When faced with a choice, in UI/UX, I like to reduce based on critical analysis of potential problems with any choice, in order to deductively resolve to the better/best.
>100
By itself, that's looks fine, if you presuppose the meaning. It's a mathematical "expression, read as "greater than". IF you presuppose the meaning and intent.
The problem with the greaterThan use of an > is that this symbol has been abused for all sorts of other things in UI/UX since the dawn of computing.

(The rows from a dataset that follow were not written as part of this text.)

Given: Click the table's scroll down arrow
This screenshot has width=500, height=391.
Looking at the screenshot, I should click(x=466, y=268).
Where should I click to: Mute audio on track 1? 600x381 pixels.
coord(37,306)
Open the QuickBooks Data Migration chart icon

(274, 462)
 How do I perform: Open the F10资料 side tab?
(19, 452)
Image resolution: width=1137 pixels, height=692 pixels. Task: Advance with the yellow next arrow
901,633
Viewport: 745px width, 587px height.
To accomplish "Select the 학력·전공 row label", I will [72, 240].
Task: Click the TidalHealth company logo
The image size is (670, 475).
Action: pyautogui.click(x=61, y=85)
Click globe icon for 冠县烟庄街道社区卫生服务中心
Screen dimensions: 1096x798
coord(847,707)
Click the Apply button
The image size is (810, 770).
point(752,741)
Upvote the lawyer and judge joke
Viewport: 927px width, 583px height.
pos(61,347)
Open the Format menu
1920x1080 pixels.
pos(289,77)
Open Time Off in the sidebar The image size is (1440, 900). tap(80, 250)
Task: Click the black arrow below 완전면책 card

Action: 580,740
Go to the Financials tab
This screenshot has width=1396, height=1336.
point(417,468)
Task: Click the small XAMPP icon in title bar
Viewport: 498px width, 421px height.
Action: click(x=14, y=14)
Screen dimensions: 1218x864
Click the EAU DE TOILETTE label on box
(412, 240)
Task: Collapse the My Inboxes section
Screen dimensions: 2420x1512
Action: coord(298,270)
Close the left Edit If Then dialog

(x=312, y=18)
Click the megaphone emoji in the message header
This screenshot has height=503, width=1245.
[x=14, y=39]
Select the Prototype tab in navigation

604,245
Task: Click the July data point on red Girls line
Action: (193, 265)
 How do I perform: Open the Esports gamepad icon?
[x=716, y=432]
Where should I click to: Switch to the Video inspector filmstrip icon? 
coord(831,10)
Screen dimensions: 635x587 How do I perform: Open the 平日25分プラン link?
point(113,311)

Therefore it creates uncertainty in its meaning... and the subsequent action from tapping on anything that has this symbol, because it is (within UIs) rarely used to indicate "greater than".
Common Use:
it's almost always used to indicate direction, the carat, or the ability to open/close a hierarchy. Yes, the context of the number helps, somewhat, but it's in exactly the same spot a hierarchical indication usage put its. So... are we going to immediately roll out a list? etc.
100+
This is not burdened with the same conflation. Plus is rarely used on the right side in UIs for anything other than a volume of entities indication. If it was on the other side, we'd have a problem, as it might mean to add 100. But on this side, it's doing a sterling job of indicating that there's more than 100 items.
Given the choice between these two, the preponderance of evidence suggests you've got no choice but to add the plus sign to the maximum value indicator you have. A century, in this case. Bat on, good chap.